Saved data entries
* * * * *

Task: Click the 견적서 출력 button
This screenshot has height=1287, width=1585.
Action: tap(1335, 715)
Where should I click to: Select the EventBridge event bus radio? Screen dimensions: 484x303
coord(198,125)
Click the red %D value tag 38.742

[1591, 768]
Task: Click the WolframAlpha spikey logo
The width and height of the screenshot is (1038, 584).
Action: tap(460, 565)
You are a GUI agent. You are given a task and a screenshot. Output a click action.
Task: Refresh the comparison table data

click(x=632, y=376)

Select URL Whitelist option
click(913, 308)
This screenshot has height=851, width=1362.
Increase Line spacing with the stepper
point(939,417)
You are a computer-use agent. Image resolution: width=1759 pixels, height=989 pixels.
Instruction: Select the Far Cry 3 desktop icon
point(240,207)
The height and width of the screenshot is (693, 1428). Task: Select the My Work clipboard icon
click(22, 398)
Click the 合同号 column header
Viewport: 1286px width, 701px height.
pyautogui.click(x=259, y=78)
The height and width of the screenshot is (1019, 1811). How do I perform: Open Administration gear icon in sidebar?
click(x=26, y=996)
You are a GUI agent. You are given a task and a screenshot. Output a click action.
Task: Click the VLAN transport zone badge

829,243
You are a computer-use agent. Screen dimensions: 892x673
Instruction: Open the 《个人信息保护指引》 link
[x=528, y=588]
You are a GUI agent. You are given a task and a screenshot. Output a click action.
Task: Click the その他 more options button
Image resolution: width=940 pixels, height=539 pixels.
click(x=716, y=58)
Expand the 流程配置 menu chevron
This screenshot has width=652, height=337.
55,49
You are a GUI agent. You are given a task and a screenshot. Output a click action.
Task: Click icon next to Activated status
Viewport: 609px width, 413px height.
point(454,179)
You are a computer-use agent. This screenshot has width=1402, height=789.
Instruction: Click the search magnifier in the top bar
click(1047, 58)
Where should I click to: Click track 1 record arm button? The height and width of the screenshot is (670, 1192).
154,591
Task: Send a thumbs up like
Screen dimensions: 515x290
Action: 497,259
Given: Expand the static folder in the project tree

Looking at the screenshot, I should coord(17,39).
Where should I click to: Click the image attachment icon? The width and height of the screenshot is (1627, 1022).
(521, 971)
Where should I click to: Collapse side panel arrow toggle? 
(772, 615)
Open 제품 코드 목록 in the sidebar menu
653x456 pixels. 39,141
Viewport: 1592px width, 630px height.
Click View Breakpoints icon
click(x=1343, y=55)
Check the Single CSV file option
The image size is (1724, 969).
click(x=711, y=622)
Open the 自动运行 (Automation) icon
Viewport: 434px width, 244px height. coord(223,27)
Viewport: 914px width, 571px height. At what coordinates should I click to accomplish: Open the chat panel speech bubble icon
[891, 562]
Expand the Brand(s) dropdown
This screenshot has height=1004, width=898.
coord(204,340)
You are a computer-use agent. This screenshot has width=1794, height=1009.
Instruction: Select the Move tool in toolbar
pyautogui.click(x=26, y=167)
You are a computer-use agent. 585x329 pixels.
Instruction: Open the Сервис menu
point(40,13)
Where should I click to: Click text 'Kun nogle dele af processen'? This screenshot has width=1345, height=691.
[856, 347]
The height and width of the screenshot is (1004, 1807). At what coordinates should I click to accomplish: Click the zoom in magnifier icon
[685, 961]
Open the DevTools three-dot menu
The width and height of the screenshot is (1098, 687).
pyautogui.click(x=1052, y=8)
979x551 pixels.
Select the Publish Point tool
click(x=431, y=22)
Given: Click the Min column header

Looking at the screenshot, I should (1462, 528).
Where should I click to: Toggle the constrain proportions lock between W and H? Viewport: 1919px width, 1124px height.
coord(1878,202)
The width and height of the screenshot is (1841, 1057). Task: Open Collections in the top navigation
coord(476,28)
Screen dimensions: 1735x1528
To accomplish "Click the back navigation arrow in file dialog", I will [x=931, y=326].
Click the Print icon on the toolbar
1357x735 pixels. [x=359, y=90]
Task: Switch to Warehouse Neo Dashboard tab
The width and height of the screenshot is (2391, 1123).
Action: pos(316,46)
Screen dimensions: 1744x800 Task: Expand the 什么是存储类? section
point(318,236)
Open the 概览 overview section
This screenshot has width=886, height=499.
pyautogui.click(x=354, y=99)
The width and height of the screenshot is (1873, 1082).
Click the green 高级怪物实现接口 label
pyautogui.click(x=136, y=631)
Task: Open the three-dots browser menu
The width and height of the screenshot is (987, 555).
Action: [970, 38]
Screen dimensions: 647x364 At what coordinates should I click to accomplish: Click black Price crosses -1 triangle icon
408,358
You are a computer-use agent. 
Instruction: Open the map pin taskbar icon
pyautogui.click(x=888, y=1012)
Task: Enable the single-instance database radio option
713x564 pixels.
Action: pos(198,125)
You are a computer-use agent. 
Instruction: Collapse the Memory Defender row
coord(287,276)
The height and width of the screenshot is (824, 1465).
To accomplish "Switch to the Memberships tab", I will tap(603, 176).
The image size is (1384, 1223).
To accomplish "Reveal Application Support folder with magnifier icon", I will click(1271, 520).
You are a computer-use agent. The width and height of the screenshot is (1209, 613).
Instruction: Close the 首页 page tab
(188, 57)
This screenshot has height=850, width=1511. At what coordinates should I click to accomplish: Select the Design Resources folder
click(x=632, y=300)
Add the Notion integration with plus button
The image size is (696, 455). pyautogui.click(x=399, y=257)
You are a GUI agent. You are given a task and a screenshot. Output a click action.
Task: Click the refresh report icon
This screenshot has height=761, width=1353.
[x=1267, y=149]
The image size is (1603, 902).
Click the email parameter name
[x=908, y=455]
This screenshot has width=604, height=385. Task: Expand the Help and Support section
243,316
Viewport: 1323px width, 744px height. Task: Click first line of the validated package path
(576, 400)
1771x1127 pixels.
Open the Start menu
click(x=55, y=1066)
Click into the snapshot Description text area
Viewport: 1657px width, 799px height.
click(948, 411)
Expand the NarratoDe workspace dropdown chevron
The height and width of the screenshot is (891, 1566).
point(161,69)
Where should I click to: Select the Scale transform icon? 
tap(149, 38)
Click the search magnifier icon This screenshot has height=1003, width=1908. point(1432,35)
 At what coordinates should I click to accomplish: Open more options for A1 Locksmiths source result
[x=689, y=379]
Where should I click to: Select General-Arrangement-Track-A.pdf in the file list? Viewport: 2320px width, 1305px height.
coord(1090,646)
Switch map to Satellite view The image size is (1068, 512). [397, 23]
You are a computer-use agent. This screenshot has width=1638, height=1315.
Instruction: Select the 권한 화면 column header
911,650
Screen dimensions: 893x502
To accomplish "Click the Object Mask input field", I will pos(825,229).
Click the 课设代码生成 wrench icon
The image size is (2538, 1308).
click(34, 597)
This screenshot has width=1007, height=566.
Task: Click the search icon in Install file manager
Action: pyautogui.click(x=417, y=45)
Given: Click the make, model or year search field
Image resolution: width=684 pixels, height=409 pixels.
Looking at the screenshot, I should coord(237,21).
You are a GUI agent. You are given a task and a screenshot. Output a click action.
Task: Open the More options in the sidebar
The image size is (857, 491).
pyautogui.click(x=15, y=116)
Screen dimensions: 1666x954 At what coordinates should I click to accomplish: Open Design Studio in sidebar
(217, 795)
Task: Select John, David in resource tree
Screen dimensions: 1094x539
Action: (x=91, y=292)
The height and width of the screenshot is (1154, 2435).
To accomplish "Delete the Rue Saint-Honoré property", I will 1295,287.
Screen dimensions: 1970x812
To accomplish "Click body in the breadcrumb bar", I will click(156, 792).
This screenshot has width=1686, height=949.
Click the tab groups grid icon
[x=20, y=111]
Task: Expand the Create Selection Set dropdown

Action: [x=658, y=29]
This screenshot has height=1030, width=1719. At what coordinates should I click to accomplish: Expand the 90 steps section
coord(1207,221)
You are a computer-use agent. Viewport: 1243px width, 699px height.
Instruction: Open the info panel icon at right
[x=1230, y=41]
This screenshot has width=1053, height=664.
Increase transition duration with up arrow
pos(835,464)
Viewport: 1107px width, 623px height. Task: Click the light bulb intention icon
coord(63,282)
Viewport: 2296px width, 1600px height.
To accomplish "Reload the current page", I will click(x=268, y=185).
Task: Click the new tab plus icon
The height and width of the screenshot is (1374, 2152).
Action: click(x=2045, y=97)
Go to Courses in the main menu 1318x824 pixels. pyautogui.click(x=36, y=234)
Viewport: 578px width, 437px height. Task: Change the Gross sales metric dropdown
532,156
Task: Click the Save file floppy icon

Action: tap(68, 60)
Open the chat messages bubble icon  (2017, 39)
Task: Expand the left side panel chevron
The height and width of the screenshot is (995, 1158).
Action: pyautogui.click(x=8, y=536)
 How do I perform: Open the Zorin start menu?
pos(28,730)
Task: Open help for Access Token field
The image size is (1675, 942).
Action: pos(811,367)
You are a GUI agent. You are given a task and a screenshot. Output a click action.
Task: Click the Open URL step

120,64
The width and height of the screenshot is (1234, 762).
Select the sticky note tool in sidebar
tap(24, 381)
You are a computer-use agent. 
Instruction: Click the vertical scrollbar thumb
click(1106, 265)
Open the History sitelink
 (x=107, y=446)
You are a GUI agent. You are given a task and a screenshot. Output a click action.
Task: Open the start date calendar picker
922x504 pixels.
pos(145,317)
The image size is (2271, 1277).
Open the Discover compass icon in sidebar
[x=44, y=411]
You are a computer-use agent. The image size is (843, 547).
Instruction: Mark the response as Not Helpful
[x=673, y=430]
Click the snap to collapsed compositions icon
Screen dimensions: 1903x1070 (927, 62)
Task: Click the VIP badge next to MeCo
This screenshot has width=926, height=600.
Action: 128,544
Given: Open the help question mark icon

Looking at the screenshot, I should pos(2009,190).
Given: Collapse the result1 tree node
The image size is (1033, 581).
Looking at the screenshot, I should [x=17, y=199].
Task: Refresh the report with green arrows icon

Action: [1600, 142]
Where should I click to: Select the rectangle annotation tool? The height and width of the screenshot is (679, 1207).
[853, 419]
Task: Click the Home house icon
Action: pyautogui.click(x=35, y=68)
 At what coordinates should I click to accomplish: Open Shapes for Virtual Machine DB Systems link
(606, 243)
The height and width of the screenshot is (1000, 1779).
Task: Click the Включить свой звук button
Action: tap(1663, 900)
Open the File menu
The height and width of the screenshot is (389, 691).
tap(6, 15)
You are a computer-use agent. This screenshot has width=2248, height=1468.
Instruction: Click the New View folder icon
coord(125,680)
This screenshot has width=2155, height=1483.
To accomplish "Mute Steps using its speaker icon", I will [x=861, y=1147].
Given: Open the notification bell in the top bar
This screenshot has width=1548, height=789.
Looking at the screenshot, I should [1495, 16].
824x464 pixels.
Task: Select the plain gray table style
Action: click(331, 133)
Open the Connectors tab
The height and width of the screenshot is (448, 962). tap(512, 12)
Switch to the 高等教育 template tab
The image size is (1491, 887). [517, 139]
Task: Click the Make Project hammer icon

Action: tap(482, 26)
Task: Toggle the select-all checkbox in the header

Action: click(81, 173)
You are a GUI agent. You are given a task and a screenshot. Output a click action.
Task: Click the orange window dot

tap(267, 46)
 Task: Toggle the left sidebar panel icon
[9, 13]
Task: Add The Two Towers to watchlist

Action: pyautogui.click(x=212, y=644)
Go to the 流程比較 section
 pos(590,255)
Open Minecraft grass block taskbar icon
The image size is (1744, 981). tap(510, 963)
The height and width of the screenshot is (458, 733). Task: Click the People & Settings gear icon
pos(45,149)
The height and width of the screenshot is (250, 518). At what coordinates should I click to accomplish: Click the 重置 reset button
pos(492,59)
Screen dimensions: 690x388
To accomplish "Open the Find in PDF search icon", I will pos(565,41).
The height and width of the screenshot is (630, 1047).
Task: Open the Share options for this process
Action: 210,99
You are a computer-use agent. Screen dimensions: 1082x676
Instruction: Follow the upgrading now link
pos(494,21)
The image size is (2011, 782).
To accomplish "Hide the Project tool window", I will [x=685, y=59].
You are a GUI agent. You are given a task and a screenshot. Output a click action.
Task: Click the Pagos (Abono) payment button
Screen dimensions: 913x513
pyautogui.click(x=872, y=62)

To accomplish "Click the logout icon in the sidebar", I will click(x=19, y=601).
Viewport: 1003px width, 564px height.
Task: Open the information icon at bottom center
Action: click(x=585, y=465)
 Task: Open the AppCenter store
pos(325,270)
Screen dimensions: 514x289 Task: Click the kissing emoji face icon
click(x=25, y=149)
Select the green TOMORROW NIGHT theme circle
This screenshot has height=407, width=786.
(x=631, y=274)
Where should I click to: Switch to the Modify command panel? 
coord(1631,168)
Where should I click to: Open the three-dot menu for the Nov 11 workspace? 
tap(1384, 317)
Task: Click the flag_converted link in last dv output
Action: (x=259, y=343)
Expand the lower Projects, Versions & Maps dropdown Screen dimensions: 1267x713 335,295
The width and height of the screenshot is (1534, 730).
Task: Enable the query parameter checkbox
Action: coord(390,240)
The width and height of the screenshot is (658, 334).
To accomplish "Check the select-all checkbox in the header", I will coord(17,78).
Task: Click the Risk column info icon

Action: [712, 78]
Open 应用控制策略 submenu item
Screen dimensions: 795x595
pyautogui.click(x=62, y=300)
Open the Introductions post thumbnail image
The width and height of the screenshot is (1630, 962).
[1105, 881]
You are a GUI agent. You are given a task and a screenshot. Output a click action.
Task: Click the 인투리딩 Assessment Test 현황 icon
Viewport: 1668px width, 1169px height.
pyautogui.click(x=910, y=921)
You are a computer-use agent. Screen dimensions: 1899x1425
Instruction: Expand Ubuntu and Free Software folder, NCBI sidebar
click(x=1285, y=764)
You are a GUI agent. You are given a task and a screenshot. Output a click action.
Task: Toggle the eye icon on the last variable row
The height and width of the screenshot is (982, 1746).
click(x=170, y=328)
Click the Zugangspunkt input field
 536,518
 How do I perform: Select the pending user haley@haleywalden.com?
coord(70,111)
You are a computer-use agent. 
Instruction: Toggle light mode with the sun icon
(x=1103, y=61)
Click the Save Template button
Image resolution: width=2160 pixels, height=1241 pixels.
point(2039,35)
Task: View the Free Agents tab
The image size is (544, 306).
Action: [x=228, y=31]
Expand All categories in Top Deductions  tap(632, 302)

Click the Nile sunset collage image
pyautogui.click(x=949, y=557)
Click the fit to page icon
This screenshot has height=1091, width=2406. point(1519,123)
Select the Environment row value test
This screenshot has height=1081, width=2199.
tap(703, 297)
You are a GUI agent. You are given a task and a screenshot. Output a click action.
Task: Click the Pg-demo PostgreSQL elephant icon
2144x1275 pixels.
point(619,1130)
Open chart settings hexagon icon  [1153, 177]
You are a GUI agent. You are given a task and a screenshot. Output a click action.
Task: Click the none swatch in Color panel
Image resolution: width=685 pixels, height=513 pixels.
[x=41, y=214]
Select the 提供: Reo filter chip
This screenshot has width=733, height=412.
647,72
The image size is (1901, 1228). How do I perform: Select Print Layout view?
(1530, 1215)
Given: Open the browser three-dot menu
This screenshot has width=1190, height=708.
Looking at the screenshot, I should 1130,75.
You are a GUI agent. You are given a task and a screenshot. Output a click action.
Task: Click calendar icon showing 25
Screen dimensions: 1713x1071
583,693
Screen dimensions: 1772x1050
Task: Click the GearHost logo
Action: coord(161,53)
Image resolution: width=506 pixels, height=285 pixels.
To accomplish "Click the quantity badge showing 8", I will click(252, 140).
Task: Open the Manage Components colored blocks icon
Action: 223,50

* * * * *

(Work required):
Will you return exactly the lines above from the one with "Open the File menu" down to the one with "This screenshot has width=2155, height=1483.", counting both as part of the range?

(Answer area):
Open the File menu
The height and width of the screenshot is (389, 691).
tap(6, 15)
You are a computer-use agent. This screenshot has width=2248, height=1468.
Instruction: Click the New View folder icon
coord(125,680)
This screenshot has width=2155, height=1483.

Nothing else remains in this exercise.